For example, in New Jersey, the state cancelled the tax-exempt status of a Methodist-run boardwalk pavilion used for religious services because the religious organization would not host a same-sex “wedding” there. San Francisco dropped its $3.5 million in social service contracts with the Salvation Army because it refused to recognize same-sex “domestic partnerships” in its employee benefits policies. Similarly, Portland, Maine, required Catholic Charities to extend spousal employee benefits to same-sex “domestic partners” as a condition of receiving city housing and community development funds. (“Marriage and Religious Freedom,” 2012, pp. 2)

These are legal consequences that impinge the religious liberties of citizens. In a country that believes in the separation of church and state, marriage should be left to the people and to the cultural and religious organizations so that there is truly a separation of these institutions and the liberties of all citizens remain intact (Anderson, 2011).

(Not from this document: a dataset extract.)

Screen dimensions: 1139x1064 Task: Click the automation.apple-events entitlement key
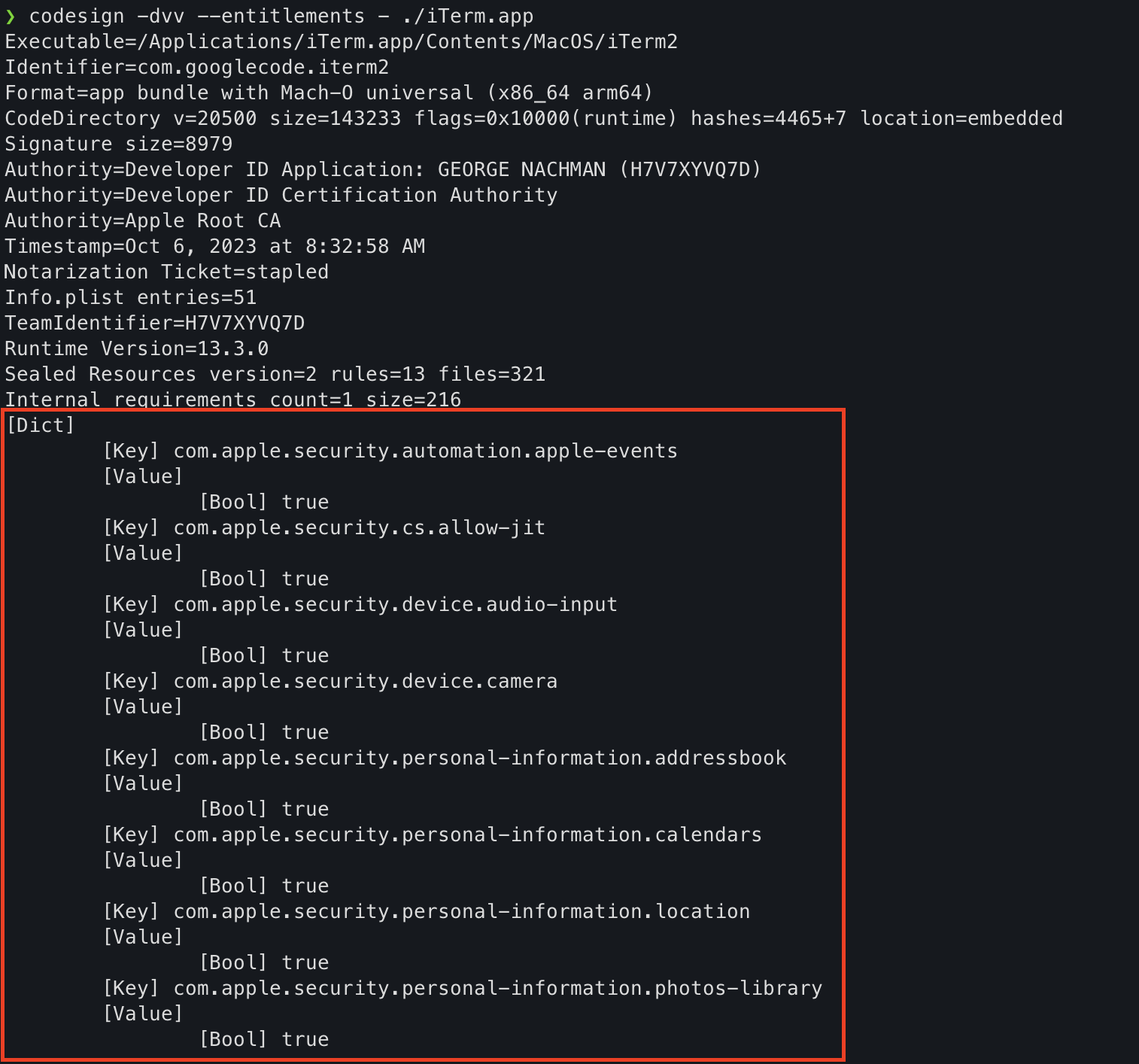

If a government decides to define marriage for its citizens, religious institutions in that country that do not agree with that definition may be forced to recognize a definition of marriage that they do not support. There is also a potential for the government to force organizations to perform marriages they do not agree with. The government only became involved originally to provide an avenue for interracial couples to get married when cultural or religious institutions would not marry them. Anderson (2011) calls attention to the fact that there are many religious organizations and cultural institutions that would now perform interracial marriages, as well as homosexual marriages. He suggests that because there are non-governmental organizations that will marry these individuals, there is no longer a need for the government to be involved. The government’s involvement in marriage is no longer necessary. It continues, however, likely because it is a way to earn money and perhaps it is also a way to gain more power, both of which go against the intentions of the U.S. Constitution.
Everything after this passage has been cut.